It may come a surprise that the UK, Europe’s leading pension market by assets, has been one of the least innovative in terms of benefit design – something the present government is keen to rectify. The latest Queen’s Speech, which outlines the government’s legislative plans for the forthcoming session of Parliament, mentions plans to introduce risk-sharing pension, or collective defined contribution pension funds. The minister for pensions, Steve Webb, has previously spoken admiringly of ‘defined ambition’ pensions, which have developed in very different forms in Denmark and the Netherlands, while cash balance plans exist elsewhere in Europe, for instance in Switzerland.   

Why has Britain been so slow to adopt hybrid pensions which, after all, are nothing new?
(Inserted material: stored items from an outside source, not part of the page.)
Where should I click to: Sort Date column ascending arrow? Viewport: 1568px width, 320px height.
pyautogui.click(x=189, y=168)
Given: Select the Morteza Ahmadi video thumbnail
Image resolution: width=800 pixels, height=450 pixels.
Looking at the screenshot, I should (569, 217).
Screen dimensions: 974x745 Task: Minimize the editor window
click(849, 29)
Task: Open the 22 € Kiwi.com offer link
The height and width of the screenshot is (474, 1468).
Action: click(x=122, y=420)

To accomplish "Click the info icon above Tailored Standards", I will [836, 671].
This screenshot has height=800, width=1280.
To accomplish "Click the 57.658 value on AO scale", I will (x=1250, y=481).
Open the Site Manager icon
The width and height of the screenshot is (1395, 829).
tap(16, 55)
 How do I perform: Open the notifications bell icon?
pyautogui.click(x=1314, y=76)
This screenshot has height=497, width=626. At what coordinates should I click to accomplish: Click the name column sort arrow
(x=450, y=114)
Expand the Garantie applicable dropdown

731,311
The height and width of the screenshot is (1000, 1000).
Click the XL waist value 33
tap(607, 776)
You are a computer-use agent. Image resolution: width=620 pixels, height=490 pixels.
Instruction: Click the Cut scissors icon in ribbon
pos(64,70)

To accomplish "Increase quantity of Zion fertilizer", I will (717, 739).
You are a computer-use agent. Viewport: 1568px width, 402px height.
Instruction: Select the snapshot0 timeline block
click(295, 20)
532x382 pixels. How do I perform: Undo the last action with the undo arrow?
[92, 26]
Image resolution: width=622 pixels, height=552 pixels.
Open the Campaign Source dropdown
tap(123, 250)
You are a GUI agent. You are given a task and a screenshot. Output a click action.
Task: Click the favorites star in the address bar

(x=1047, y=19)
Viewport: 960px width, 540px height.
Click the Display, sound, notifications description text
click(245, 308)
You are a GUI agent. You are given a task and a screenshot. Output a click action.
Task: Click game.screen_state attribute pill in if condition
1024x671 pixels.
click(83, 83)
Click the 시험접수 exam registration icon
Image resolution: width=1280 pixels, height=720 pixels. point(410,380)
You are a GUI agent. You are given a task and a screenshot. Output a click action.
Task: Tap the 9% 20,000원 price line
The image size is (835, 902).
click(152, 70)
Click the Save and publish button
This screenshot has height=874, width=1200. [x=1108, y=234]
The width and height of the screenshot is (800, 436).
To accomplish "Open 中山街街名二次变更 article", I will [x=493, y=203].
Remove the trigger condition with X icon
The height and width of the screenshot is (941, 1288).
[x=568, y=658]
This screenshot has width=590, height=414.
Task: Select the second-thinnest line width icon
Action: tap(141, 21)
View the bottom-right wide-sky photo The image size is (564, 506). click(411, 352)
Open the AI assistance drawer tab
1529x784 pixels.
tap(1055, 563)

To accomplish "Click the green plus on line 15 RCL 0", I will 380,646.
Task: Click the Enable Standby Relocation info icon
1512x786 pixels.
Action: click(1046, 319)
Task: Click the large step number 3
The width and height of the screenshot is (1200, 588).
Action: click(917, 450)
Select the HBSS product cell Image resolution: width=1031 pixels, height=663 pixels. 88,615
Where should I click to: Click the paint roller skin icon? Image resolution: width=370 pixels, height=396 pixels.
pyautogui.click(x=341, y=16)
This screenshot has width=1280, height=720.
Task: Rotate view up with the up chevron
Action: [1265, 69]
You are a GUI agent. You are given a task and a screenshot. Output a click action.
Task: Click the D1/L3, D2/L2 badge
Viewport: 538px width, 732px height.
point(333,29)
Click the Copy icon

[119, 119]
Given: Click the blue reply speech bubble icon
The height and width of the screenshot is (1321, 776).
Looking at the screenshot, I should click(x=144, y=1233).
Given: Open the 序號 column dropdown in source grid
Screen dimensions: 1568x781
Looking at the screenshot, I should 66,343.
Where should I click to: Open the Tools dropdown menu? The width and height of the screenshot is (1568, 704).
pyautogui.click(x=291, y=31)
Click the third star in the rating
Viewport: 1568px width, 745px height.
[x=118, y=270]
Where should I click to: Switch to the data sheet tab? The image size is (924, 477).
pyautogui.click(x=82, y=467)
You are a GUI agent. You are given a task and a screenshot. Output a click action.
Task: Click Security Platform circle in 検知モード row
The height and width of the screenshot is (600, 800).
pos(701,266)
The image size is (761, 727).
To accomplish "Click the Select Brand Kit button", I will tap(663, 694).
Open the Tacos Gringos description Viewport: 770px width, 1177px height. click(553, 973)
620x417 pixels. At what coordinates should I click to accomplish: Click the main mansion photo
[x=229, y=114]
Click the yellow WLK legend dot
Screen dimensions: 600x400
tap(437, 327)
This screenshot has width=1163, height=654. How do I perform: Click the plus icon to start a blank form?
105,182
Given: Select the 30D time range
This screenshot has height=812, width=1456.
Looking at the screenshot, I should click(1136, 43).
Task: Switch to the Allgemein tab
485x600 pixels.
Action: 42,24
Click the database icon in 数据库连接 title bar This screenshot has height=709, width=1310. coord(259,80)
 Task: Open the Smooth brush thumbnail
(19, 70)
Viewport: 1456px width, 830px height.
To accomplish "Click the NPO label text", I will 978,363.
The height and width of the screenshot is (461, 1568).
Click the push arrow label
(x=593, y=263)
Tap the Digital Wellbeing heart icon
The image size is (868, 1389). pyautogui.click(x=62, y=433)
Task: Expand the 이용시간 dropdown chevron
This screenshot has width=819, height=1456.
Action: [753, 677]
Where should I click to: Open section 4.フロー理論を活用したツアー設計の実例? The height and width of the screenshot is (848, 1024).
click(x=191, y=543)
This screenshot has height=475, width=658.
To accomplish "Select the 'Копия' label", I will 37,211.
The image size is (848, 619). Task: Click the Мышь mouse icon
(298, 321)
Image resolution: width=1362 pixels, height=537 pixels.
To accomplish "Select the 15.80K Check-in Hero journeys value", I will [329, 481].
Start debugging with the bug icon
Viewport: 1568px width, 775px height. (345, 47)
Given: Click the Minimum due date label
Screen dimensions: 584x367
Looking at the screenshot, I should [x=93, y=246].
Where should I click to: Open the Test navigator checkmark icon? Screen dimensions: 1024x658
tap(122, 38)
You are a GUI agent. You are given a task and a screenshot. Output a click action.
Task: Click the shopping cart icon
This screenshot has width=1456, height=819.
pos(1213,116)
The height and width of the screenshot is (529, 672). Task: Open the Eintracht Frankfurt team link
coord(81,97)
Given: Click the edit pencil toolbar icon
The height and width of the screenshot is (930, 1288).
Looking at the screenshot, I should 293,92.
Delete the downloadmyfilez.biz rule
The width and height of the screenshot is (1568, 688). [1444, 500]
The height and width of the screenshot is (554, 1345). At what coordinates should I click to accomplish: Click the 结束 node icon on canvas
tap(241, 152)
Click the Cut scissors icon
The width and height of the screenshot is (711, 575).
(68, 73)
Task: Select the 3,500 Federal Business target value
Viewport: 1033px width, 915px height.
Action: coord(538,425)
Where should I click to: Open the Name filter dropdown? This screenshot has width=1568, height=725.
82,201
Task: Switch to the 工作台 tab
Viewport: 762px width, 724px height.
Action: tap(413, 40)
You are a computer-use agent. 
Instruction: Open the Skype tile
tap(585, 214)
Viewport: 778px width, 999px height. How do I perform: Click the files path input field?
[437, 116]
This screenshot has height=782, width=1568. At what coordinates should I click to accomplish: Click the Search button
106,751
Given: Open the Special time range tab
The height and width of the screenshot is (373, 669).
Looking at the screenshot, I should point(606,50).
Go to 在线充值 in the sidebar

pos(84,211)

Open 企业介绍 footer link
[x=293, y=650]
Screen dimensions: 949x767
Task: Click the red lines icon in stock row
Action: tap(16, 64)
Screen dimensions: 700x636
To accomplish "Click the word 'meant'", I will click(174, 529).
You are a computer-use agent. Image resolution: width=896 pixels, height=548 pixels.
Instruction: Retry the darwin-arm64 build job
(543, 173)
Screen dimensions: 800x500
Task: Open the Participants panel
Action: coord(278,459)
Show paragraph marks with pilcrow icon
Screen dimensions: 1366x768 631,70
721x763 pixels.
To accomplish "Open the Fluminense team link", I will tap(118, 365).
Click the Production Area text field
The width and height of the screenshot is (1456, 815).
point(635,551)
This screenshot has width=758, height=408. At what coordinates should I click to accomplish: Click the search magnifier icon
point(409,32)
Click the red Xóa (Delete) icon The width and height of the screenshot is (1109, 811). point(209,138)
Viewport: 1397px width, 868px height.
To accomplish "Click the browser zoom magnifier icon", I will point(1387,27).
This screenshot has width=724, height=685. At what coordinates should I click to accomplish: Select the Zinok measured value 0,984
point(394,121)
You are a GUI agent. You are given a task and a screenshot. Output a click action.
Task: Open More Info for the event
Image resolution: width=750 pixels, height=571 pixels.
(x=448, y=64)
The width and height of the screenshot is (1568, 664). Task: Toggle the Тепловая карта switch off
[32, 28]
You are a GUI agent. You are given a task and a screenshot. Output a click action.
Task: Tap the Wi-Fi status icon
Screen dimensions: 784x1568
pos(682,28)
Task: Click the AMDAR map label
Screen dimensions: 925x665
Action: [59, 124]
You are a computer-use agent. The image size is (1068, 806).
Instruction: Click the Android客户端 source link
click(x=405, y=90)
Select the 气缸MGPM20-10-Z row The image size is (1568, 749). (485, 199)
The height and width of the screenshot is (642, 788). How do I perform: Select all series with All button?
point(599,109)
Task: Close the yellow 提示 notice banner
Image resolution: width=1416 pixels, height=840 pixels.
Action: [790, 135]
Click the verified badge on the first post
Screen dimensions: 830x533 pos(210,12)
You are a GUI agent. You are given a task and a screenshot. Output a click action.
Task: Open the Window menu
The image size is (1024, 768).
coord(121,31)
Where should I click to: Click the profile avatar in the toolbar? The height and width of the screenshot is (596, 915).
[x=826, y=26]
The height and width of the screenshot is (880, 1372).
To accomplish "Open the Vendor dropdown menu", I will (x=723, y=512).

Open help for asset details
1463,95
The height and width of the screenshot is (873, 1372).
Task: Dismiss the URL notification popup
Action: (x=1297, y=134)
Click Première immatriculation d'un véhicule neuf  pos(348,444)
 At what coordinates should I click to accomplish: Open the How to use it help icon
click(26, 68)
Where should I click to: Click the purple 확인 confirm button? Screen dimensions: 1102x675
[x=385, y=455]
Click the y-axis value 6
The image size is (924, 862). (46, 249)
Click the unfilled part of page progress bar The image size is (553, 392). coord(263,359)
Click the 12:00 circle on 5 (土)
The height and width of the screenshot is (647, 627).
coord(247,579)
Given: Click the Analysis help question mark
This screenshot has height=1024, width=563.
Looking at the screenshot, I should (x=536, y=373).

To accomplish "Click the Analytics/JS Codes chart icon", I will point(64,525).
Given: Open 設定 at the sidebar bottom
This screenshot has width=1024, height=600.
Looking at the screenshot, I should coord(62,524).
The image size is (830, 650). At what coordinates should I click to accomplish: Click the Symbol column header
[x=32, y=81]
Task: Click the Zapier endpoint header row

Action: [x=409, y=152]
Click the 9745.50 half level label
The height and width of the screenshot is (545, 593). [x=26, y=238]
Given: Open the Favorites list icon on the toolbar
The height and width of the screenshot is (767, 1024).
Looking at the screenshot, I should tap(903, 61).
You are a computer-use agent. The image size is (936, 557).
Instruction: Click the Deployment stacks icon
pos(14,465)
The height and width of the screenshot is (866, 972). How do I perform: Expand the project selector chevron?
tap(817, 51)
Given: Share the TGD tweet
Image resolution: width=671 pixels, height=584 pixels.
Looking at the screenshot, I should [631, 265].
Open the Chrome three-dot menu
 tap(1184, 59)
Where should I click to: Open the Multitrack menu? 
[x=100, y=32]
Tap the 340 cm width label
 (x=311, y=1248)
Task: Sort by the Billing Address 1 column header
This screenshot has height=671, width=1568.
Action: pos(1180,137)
The UK certainly has a small number of hybrid schemes – cash balance pension funds, for instance. But a highly rigid legislative framework has straightjacketed sponsors looking for alternative forms of benefit design to defined benefit. So those feeling pressure from accounting standards – in other words, pretty much all large corporate pension sponsors over the past 10 years – have been left with little alternative to defined contribution pension schemes.

Many DC schemes have come about with scant regard to design, governance or investment options. With increasing assets has come increasing scrutiny of DC pension design, however, and a focus on fees.  

The auto-enrolment system, and well-governed providers like the state-sponsored NEST, have helped set a benchmark. There is increasing recognition of the importance of default funds, and that target date funds of some kind will probably become standard. The planned charging cap for auto-enrolment might be imperfect and may result in sub-optimal investment strategies for some. But it has, at least, focused debate on fees and kick-started a debate on the right (and wrong) level of fees. 

What also emerges from this debate is that large-scale collective pension schemes are better able to negotiate favourable fee terms for their members. Without the collective labour agreements of continental Europe that have facilitated the emergence of large pension funds and providers in countries like Denmark, the Netherlands or Sweden, and with union-sponsored funds unlikely, it is unclear how collective pension funds would emerge in the UK. The regulator seems too squeamish to push for scale in the way its Dutch counterpart has done indirectly by imposing high requirements for governance and expertise that smaller funds feel ill-equipped to meet.

Scale is, of course, an entirely separate matter to hybrid pension design and the government’s announcement of its plans to push collective DC also lack clarity, as a clear legislative outline is lacking. Now that most large and small sponsors of DB schemes have closed, at least to new members, if not to future accrual, corporate appetite for hybrid pension schemes seems limited, to say the least.

There is also a lack of clarity about how the government’s stated desire for risk-sharing will dovetail with the announcement in the Budget earlier this year that compulsory annuity purchase is to be abolished. Here, pension funds themselves should play a role and they should be understood as more than a collective savings scheme that hands accumulated assets back to members at retirement to do with as they wish. If the role of a pension institution is to help members secure a lifelong retirement income, there is certainly a greater role for trustees to play here. There is no reason why large-scale pension institutions should not offer collective drawdown for retirement income.

The onus is clearly now on the government to frame its proposals with legislation that assists the UK industry to improve outcomes for members. Then it will be up to the industry to do more for current and future members.